Мужик истово перекрестился. Моя рука автоматически повторила его движение. Подумал: «Подвиг, ага! Нашёл героя – башка с дырою». Но в сердце что-то ворохнулось. Сунул руку под бороду, нащупал висящий на цепочке крест.

– А ведь у меня крестик маленький был и висел на шнурке, – подумал я, вытащил крест, посмотрел. – И камня зелёного в нём не было!

– Ранка то уже заживать стала, – услышал голос лекаря. – Отмолили тебя. Батюшка наш Михаил да холоп твой Пантелеймон трое суток молитвы читали, от ложа твоего не отходя. Даже князь Андрей Михайлович с боярином Жилиным каморку сию покинули, дабы не мешать молитвам их. Как смерды, на палубе вместе со стрельцами это время жили, не чинясь. Да и остальные люди наши, на молитву становясь, завсегда о тебе Господу слово молвили.

– Понятно, – ответил я. – Пить дай.

– Вот, не верил кое-кто, что ты жив будешь, – с пренебрежением к неизвестному мне оппоненту произнёс мужик. Налил что-то из кувшина и подал мне. – А всё потому, что схизматик, католик капитан судна этого. Да и вся команда его. В истинной вере ничего не понимают. Молитва, от сердца произнесённая, завсегда до Бога доходит.

«Всё-таки корабль. И капитан – католик. Узнать бы ещё, куда путь держим?»

В чашке оказалась вода, разбавленная то ли вином, то ли лимонным соком. Вкус был кисловатый, но сейчас – в самый раз.

– Это ты правду говоришь, – произнёс я, вспомнив, как в отчаянии, раз за разом шептал «Отче наш», пока свихнувшийся старик, брызжа слюной, орал о своих планах бессмертия за мой счёт.

– Капитан-то требовал, чтобы мы тело твоё в море бросили. Мол, на тебе знак Божий, ты проклят и наказан и от тебя нужно срочно избавиться, а то беду накличешь на всех. Но князь сказал, что по православному канону по тебе, как по знатному господину, до погребения трое суток молитвы отчитывать надобно. Капитан поворчал, что у русских всё не как у просвещённых народов, и отступился. Сменяя друг друга батюшка, дьякон Феофан и холоп твой Пантелеймон молитвы читали. Наши все тоже молились. Отмолили, слава Богу! Ты очнулся, ты жив и скоро совсем здоровым будешь.

Мужик, которого я увидел первым, о моём воскрешении оповестил, видимо, весь корабль. В каморку разом ввалилось несколько человек. Первым был широкоплечий мужчина с бритой головой и небольшой бородкой с проседью. Одетый в рубашку-косоворотку и длинную безрукавку, в шароварах и сапогах. Опоясанный широким ремнём, на котором висел большой нож в чехле и что-то ещё. Взгляд умный и властный. Это, видимо, и был князь. Такой взгляд мог принадлежать только командиру высокого ранга, и я попытался встать. Но не успел, он сам в два шага подошёл к моей постели. Наклонившись, посмотрел мне в глаза, выпрямился и порывисто прижал к себе.

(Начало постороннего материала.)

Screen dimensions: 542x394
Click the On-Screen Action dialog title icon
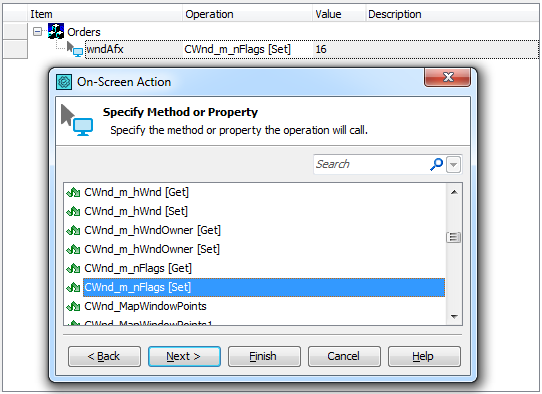[x=64, y=82]
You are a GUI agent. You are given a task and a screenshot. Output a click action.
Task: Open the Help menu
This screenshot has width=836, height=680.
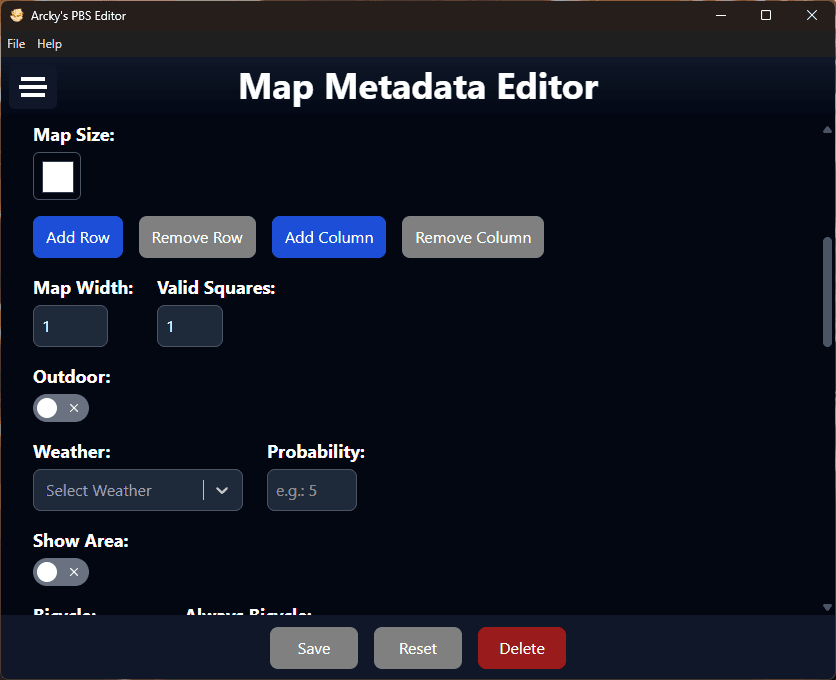[49, 44]
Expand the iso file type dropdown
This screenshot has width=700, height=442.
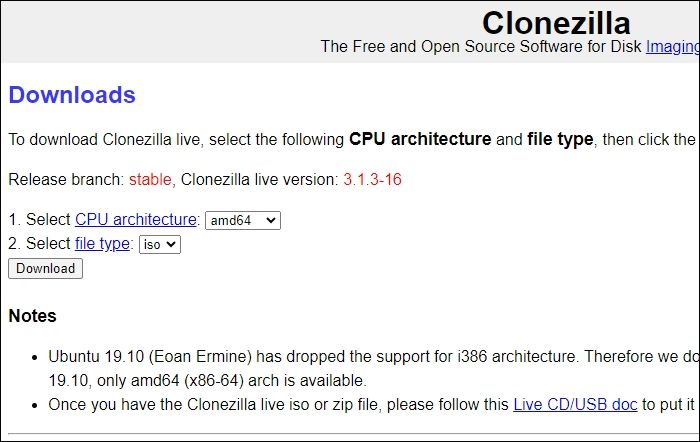tap(159, 244)
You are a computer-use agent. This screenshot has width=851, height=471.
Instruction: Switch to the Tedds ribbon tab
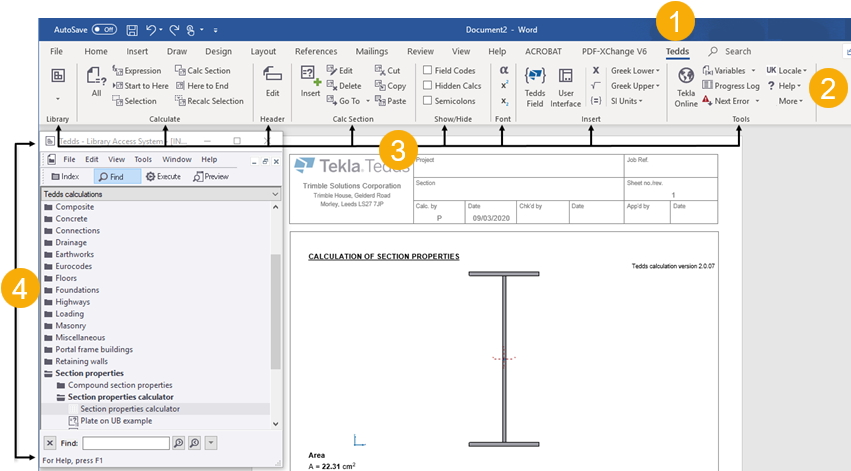click(677, 51)
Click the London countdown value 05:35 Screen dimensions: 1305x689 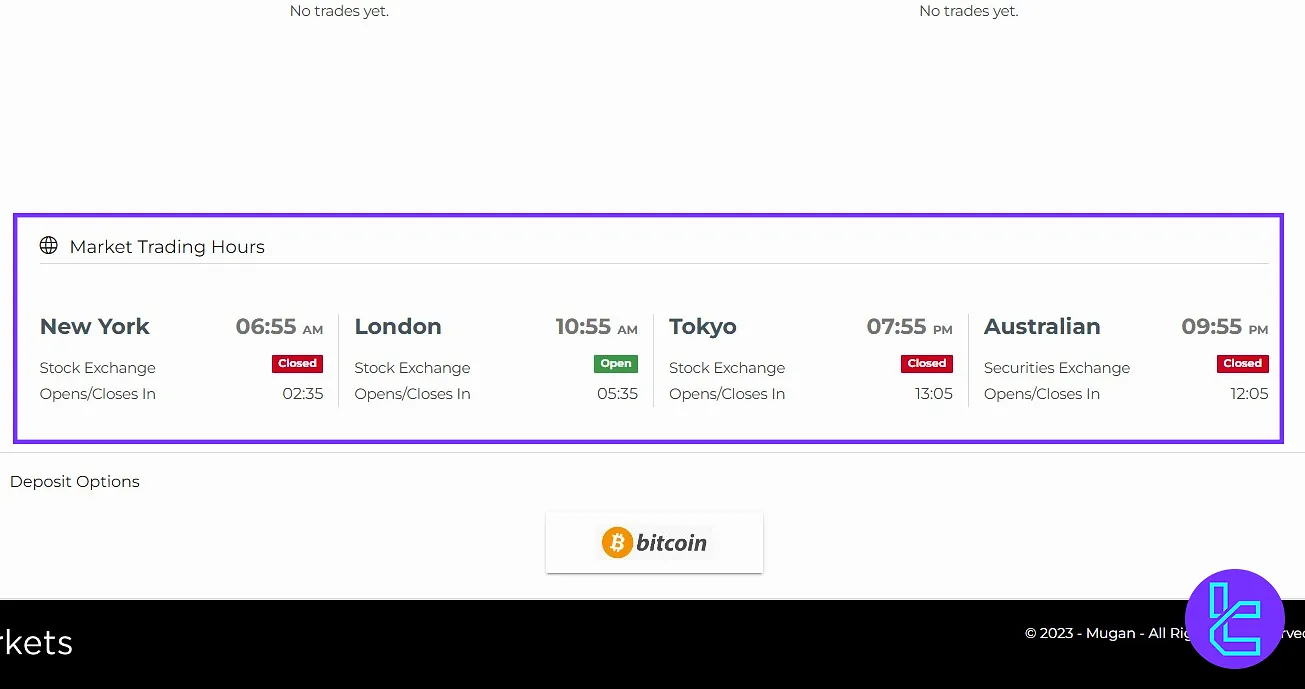click(617, 394)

– Выжил, сынок, – тихо прошептал он. – Выжил!

Разжал объятия, несколько раз перекрестился, повернул голову и уже в голос произнёс:

– Жив товарищ наш, боярин Илья Георгиевич!

– Воздадим хвалу Господу за чудо сотворённое! – раздался густой бас, и к моей постели протиснулся кряжистый мужчина с внушительного размера крестом на цепи из крупных звеньев. Длинноволосый, с густой чёрной с проседью, бородой. На голове шапка, имевшая вид глубокого мягкого колпака из простой материи с меховым околышем. Одет в длинную однорядку какого-то особого покроя, из сукна малинового цвета с воротом, отделанным бархатом или мехом, не разобрал.

Я огляделся. В каморке стало довольно тесно. Возле меня стояли князь и отец Михаил. Какой-то средневековый дон в камзоле и коротких штанишках, с выпученными глазами и открытым в удивлении ртом торчал сзади них. Ещё один мужик с бритой головой, в бороде и усах, одетый в том же стиле, что и князь, стоял рядом с доном. За ними лекарь и тот лохматый мужик, первый, кого я увидел. И дальше, плотно, бородатые люди, полностью занявшие невеликое помещение. В дверях маячило ещё несколько голов, но войти уже было некуда.